Compound Interest Key Concepts
- Compound interest works well with investments but can be very dangerous if applied to your loan.
- Compounding is more effective if your investment is compounded monthly or quarterly instead of annually. When you’re the borrower then annual compounding is better. When you’re the lender then daily compounding is better. Remember, compounding can work for you or against you depending on the situation.
- Compound interest grows faster than you think. The more money you add to your investment accounts and the longer you invest, the more interest you will earn.
Related: 5 Rookie Financial Planning Mistakes That Cost You Big-Time (and what to do instead!) Explained in 5 Free Video Lessons
Choose The Right Investment
There are many pros and cons to consider when choosing an investment. Some investment products return higher yields but carry greater risk.
If you cannot stomach risk right now, save a few dollars every month and put it into a savings account that compounds monthly. Even small deposits can make a big difference in the future.
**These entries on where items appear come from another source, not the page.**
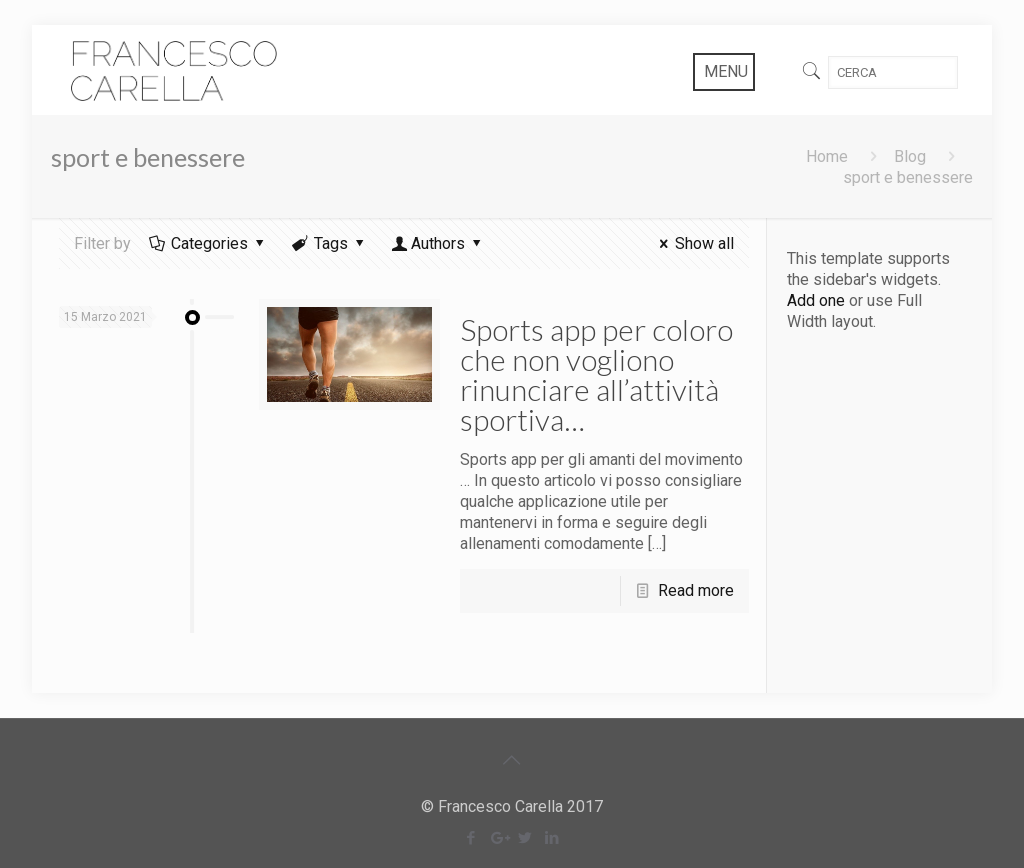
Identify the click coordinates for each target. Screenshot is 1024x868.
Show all (692, 243)
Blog (910, 156)
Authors (438, 243)
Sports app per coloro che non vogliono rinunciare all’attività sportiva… (596, 374)
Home (827, 156)
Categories (208, 243)
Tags (330, 243)
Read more (696, 590)
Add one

To choose the right investment, evaluate your goals, check your capacity to tolerate risk, and carefully study the market to find which investment products work best for you.
Regularly saving money and investing wisely are essential components to building wealth – use the Monthly Compound Interest Calculator and see what you can achieve!
And build your personal wealth plan with this course so you can take your results to the next level.
Compound Interest Calculator Terms & Definitions
- Current Savings Balance – The money you already have saved that will be applied toward your savings goal.
- Monthly Deposit – How much money you’re planning on depositing every month over the number of years to compound.
- Annual Interest Rate (ROI) – The annual percentage interest rate your money earns if deposited.
- Number of Years to Compound – The number of years your money will compound on a monthly basis.
- Future Value – The value of your account, including interest earned, after the number of years to compound.
- Compound Interest Earned – The amount of compound interest earned after the number of years to compound.